// How these things actually work · lesson 04
Self-attention: why one word cascades
You change a single word in a prompt and get a completely different answer, and it feels disproportionate, like the model overreacted. It didn't. The mechanism underneath makes that cascade not just possible but expected.
The core operation inside these models is attention. Every token looks at every other token and asks, in effect, "how relevant are you to me?" and weights the answer accordingly. Crucially, the model does this for all tokens at once, not left to right the way you read. The whole input is present to itself simultaneously, every piece pulling on every other piece.
Why does changing one word ripple through the whole output?
Because that one word is now part of what every other token is attending to. You didn't nudge one spot. You changed one of the inputs to every relevance calculation in the prompt, and those calculations feed the ones after them. The change propagates through the layers. A word isn't a local edit; it's a shift in the field that all the other words are reading.

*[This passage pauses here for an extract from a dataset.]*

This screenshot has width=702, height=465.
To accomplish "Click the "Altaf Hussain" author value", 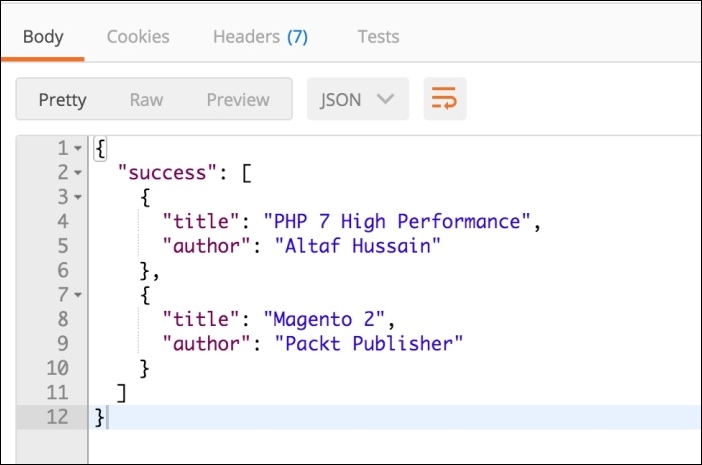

The way it sits in my head is liquidity in a DEX pool. Every trade moves the price curve for the next trade. There's no such thing as a change that only affects the thing you changed. The pool reprices around it, and everything downstream trades against the new curve.

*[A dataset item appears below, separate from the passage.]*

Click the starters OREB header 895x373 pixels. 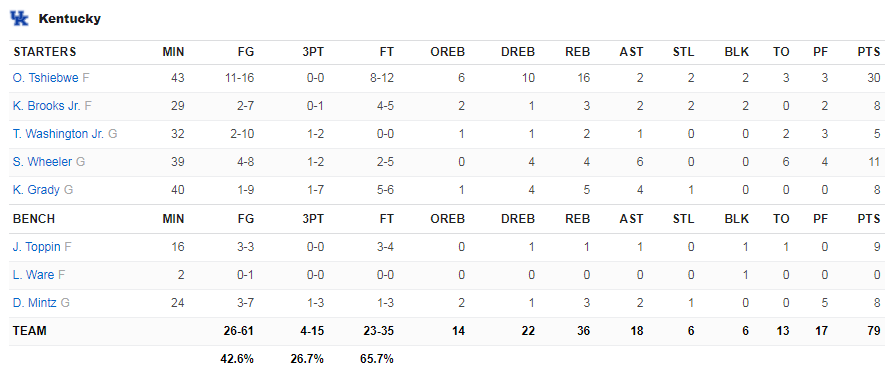click(x=448, y=52)
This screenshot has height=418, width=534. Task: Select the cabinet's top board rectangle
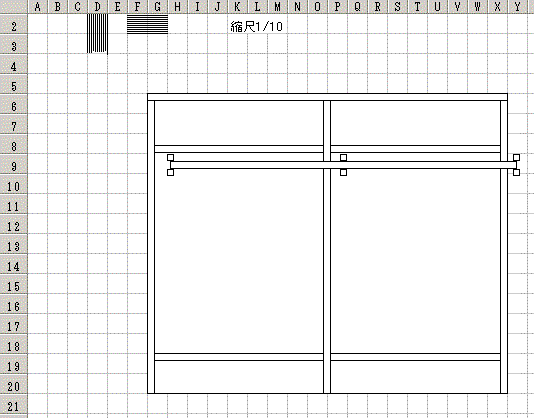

The practical move this hands you
Fix the prompt, don't correct after it. When a model gets something wrong, the instinct is to add a follow-up: "no, I meant this." But a correction is a new token stream reacting to the flawed one, dragging all of it along. Editing the original prompt and regenerating gives you a clean, re-weighted pass where the fix is baked into the field from the start instead of bolted on after. It's the difference between re-pouring and patching.
The takeaway: attention makes every token depend on every other, so word choice is leverage and a clean re-prompt beats a pile of corrections. Change the input, don't argue with the output.